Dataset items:
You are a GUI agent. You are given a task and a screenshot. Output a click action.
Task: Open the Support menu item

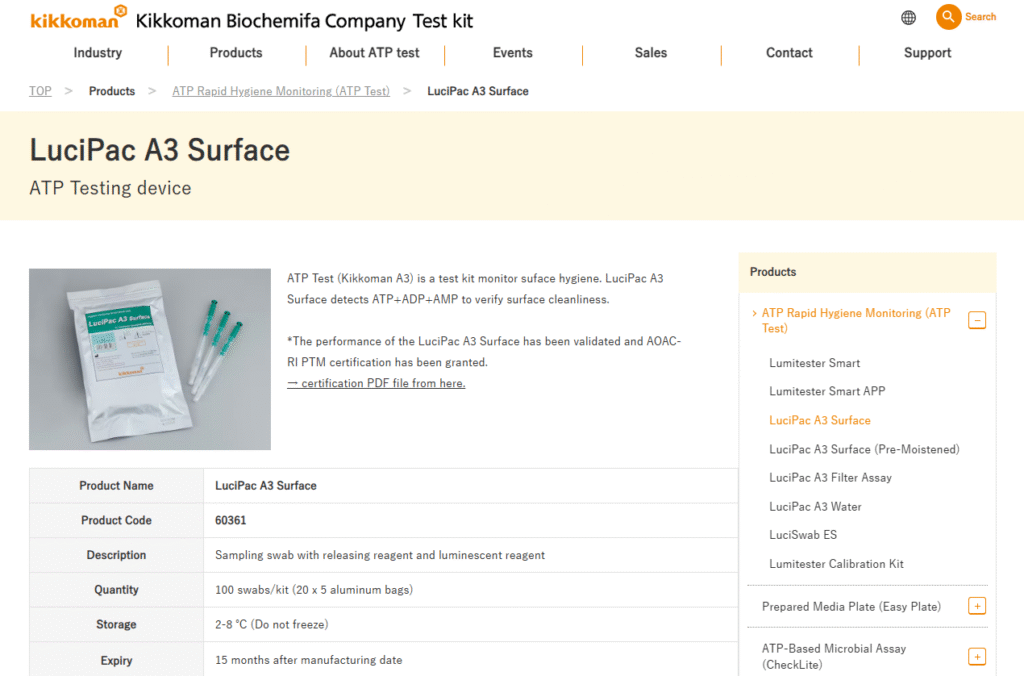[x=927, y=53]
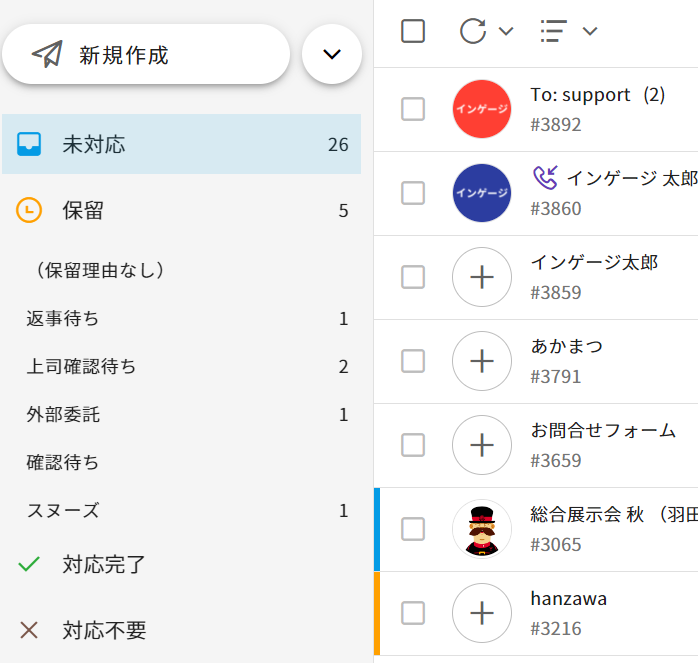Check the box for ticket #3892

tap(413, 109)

• _What you are asked to do_:
Give back every record above word for word, dropping pictures.

• _Completed task_:
You are a GUI agent. You are given a task and a screenshot. Output a click action.
Task: Open the Support menu item

[x=927, y=53]
Check the box for ticket #3892

tap(413, 109)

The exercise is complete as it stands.